Stored data entries
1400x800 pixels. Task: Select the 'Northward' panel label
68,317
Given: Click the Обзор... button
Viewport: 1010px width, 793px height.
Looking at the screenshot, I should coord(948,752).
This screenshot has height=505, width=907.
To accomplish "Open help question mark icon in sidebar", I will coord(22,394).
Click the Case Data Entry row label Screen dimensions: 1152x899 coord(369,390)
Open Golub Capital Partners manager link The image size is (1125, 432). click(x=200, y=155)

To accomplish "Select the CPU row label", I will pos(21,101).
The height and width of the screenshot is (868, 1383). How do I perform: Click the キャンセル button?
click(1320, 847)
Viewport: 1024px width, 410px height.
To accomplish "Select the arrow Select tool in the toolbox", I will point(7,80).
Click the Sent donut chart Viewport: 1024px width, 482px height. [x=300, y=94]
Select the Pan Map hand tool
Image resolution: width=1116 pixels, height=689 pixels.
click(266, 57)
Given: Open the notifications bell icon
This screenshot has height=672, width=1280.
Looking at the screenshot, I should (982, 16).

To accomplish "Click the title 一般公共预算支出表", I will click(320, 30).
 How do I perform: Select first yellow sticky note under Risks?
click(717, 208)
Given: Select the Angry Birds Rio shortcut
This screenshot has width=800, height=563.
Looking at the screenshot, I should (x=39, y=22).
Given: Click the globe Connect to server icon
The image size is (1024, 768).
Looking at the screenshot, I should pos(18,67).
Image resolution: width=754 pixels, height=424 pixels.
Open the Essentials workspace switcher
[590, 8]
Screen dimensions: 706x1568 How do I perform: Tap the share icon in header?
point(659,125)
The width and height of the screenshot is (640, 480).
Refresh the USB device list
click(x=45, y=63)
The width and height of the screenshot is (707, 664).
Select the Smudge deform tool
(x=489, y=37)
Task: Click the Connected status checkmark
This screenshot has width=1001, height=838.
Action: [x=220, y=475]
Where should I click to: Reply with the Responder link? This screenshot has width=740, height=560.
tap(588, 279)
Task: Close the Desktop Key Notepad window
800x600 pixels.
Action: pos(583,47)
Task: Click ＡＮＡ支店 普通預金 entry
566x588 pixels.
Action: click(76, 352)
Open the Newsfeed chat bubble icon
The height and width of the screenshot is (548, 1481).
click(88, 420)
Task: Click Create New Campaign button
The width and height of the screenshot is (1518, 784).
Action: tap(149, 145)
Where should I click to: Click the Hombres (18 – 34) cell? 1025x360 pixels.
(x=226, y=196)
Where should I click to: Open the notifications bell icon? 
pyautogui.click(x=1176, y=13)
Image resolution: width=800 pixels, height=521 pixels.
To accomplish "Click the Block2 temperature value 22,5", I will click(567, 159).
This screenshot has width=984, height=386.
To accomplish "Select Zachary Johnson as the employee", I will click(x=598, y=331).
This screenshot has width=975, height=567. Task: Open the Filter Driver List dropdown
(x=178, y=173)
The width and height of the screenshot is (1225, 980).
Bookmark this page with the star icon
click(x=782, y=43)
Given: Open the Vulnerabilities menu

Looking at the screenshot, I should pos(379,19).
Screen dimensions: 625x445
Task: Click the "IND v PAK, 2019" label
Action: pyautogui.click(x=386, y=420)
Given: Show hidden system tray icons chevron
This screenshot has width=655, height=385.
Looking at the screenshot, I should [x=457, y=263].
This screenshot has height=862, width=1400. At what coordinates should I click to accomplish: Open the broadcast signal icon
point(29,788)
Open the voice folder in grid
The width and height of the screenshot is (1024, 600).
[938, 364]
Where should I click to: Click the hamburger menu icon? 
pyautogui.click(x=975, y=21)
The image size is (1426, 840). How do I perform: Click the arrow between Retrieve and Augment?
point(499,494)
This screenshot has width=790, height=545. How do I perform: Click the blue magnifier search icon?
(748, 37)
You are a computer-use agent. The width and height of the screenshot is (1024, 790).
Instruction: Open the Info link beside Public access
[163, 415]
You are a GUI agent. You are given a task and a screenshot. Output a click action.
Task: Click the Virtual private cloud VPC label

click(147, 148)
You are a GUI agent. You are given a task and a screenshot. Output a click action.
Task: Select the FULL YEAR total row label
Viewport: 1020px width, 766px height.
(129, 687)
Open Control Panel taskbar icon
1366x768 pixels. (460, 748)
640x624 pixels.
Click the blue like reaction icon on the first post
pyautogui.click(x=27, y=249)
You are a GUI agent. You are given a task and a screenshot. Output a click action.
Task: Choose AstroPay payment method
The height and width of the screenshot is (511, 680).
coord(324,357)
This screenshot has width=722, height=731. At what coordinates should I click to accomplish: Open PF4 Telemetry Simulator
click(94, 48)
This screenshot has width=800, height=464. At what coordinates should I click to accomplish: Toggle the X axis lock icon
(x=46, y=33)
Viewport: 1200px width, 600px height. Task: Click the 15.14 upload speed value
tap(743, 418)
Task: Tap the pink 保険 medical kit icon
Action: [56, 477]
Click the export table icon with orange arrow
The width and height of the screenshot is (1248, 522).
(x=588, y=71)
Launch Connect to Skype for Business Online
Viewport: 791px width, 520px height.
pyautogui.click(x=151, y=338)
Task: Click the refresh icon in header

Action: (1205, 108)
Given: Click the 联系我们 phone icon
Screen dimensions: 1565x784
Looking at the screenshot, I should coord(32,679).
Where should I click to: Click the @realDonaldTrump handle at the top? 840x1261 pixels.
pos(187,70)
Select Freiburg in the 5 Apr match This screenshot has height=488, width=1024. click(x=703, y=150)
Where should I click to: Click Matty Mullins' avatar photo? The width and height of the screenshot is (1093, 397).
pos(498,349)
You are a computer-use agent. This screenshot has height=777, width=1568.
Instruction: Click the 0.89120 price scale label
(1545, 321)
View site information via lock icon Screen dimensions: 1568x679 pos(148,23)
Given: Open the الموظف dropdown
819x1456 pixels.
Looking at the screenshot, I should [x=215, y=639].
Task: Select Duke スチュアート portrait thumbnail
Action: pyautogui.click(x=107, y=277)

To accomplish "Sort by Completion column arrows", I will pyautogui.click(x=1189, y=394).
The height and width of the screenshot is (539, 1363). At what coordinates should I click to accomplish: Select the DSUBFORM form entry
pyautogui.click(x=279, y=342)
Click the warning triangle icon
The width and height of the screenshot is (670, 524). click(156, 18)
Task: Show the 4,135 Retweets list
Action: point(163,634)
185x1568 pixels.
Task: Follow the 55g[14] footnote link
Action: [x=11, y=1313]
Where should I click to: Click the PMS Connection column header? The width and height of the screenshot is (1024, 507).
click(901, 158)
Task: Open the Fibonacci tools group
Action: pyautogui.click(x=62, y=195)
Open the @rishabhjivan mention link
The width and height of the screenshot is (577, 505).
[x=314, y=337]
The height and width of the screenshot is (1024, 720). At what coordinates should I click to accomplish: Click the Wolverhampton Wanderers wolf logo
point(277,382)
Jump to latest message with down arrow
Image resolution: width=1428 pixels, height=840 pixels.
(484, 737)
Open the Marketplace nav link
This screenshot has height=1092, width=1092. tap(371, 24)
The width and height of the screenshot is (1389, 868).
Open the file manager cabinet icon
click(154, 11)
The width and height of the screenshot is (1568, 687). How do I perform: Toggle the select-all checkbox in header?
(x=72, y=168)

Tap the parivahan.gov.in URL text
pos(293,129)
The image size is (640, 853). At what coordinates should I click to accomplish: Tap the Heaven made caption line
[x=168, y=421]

* WHAT IS EXPECTED: Provide all the records again, word for word.

* ANSWER TO THE PROBLEM:
1400x800 pixels. Task: Select the 'Northward' panel label
68,317
Given: Click the Обзор... button
Viewport: 1010px width, 793px height.
Looking at the screenshot, I should coord(948,752).
This screenshot has height=505, width=907.
To accomplish "Open help question mark icon in sidebar", I will coord(22,394).
Click the Case Data Entry row label Screen dimensions: 1152x899 coord(369,390)
Open Golub Capital Partners manager link The image size is (1125, 432). click(x=200, y=155)

To accomplish "Select the CPU row label", I will pos(21,101).
The height and width of the screenshot is (868, 1383). How do I perform: Click the キャンセル button?
click(1320, 847)
Viewport: 1024px width, 410px height.
To accomplish "Select the arrow Select tool in the toolbox", I will point(7,80).
Click the Sent donut chart Viewport: 1024px width, 482px height. [x=300, y=94]
Select the Pan Map hand tool
Image resolution: width=1116 pixels, height=689 pixels.
click(266, 57)
Given: Open the notifications bell icon
This screenshot has height=672, width=1280.
Looking at the screenshot, I should (982, 16).

To accomplish "Click the title 一般公共预算支出表", I will click(320, 30).
 How do I perform: Select first yellow sticky note under Risks?
click(717, 208)
Given: Select the Angry Birds Rio shortcut
This screenshot has width=800, height=563.
Looking at the screenshot, I should (x=39, y=22).
Given: Click the globe Connect to server icon
The image size is (1024, 768).
Looking at the screenshot, I should pos(18,67).
Image resolution: width=754 pixels, height=424 pixels.
Open the Essentials workspace switcher
[590, 8]
Screen dimensions: 706x1568 How do I perform: Tap the share icon in header?
point(659,125)
The width and height of the screenshot is (640, 480).
Refresh the USB device list
click(x=45, y=63)
The width and height of the screenshot is (707, 664).
Select the Smudge deform tool
(x=489, y=37)
Task: Click the Connected status checkmark
This screenshot has width=1001, height=838.
Action: [x=220, y=475]
Where should I click to: Reply with the Responder link? This screenshot has width=740, height=560.
tap(588, 279)
Task: Close the Desktop Key Notepad window
800x600 pixels.
Action: pos(583,47)
Task: Click ＡＮＡ支店 普通預金 entry
566x588 pixels.
Action: click(76, 352)
Open the Newsfeed chat bubble icon
The height and width of the screenshot is (548, 1481).
click(88, 420)
Task: Click Create New Campaign button
The width and height of the screenshot is (1518, 784).
Action: tap(149, 145)
Where should I click to: Click the Hombres (18 – 34) cell? 1025x360 pixels.
(x=226, y=196)
Where should I click to: Open the notifications bell icon? 
pyautogui.click(x=1176, y=13)
Image resolution: width=800 pixels, height=521 pixels.
To accomplish "Click the Block2 temperature value 22,5", I will click(567, 159).
This screenshot has width=984, height=386.
To accomplish "Select Zachary Johnson as the employee", I will click(x=598, y=331).
This screenshot has width=975, height=567. Task: Open the Filter Driver List dropdown
(x=178, y=173)
The width and height of the screenshot is (1225, 980).
Bookmark this page with the star icon
click(x=782, y=43)
Given: Open the Vulnerabilities menu

Looking at the screenshot, I should pos(379,19).
Screen dimensions: 625x445
Task: Click the "IND v PAK, 2019" label
Action: pyautogui.click(x=386, y=420)
Given: Show hidden system tray icons chevron
This screenshot has width=655, height=385.
Looking at the screenshot, I should [x=457, y=263].
This screenshot has height=862, width=1400. At what coordinates should I click to accomplish: Open the broadcast signal icon
point(29,788)
Open the voice folder in grid
The width and height of the screenshot is (1024, 600).
[938, 364]
Where should I click to: Click the hamburger menu icon? 
pyautogui.click(x=975, y=21)
The image size is (1426, 840). How do I perform: Click the arrow between Retrieve and Augment?
point(499,494)
This screenshot has width=790, height=545. How do I perform: Click the blue magnifier search icon?
(748, 37)
You are a computer-use agent. The width and height of the screenshot is (1024, 790).
Instruction: Open the Info link beside Public access
[163, 415]
You are a GUI agent. You are given a task and a screenshot. Output a click action.
Task: Click the Virtual private cloud VPC label

click(147, 148)
You are a GUI agent. You are given a task and a screenshot. Output a click action.
Task: Select the FULL YEAR total row label
Viewport: 1020px width, 766px height.
(129, 687)
Open Control Panel taskbar icon
1366x768 pixels. (460, 748)
640x624 pixels.
Click the blue like reaction icon on the first post
pyautogui.click(x=27, y=249)
You are a GUI agent. You are given a task and a screenshot. Output a click action.
Task: Choose AstroPay payment method
The height and width of the screenshot is (511, 680).
coord(324,357)
This screenshot has width=722, height=731. At what coordinates should I click to accomplish: Open PF4 Telemetry Simulator
click(94, 48)
This screenshot has width=800, height=464. At what coordinates should I click to accomplish: Toggle the X axis lock icon
(x=46, y=33)
Viewport: 1200px width, 600px height. Task: Click the 15.14 upload speed value
tap(743, 418)
Task: Tap the pink 保険 medical kit icon
Action: [56, 477]
Click the export table icon with orange arrow
The width and height of the screenshot is (1248, 522).
(x=588, y=71)
Launch Connect to Skype for Business Online
Viewport: 791px width, 520px height.
pyautogui.click(x=151, y=338)
Task: Click the refresh icon in header

Action: (1205, 108)
Given: Click the 联系我们 phone icon
Screen dimensions: 1565x784
Looking at the screenshot, I should coord(32,679).
Where should I click to: Click the @realDonaldTrump handle at the top? 840x1261 pixels.
pos(187,70)
Select Freiburg in the 5 Apr match This screenshot has height=488, width=1024. click(x=703, y=150)
Where should I click to: Click Matty Mullins' avatar photo? The width and height of the screenshot is (1093, 397).
pos(498,349)
You are a computer-use agent. This screenshot has height=777, width=1568.
Instruction: Click the 0.89120 price scale label
(1545, 321)
View site information via lock icon Screen dimensions: 1568x679 pos(148,23)
Given: Open the الموظف dropdown
819x1456 pixels.
Looking at the screenshot, I should [x=215, y=639].
Task: Select Duke スチュアート portrait thumbnail
Action: pyautogui.click(x=107, y=277)

To accomplish "Sort by Completion column arrows", I will pyautogui.click(x=1189, y=394).
The height and width of the screenshot is (539, 1363). At what coordinates should I click to accomplish: Select the DSUBFORM form entry
pyautogui.click(x=279, y=342)
Click the warning triangle icon
The width and height of the screenshot is (670, 524). click(156, 18)
Task: Show the 4,135 Retweets list
Action: point(163,634)
185x1568 pixels.
Task: Follow the 55g[14] footnote link
Action: [x=11, y=1313]
Where should I click to: Click the PMS Connection column header? The width and height of the screenshot is (1024, 507).
click(901, 158)
Task: Open the Fibonacci tools group
Action: pyautogui.click(x=62, y=195)
Open the @rishabhjivan mention link
The width and height of the screenshot is (577, 505).
[x=314, y=337]
The height and width of the screenshot is (1024, 720). At what coordinates should I click to accomplish: Click the Wolverhampton Wanderers wolf logo
point(277,382)
Jump to latest message with down arrow
Image resolution: width=1428 pixels, height=840 pixels.
(484, 737)
Open the Marketplace nav link
This screenshot has height=1092, width=1092. tap(371, 24)
The width and height of the screenshot is (1389, 868).
Open the file manager cabinet icon
click(154, 11)
The width and height of the screenshot is (1568, 687). How do I perform: Toggle the select-all checkbox in header?
(x=72, y=168)

Tap the parivahan.gov.in URL text
pos(293,129)
The image size is (640, 853). At what coordinates should I click to accomplish: Tap the Heaven made caption line
[x=168, y=421]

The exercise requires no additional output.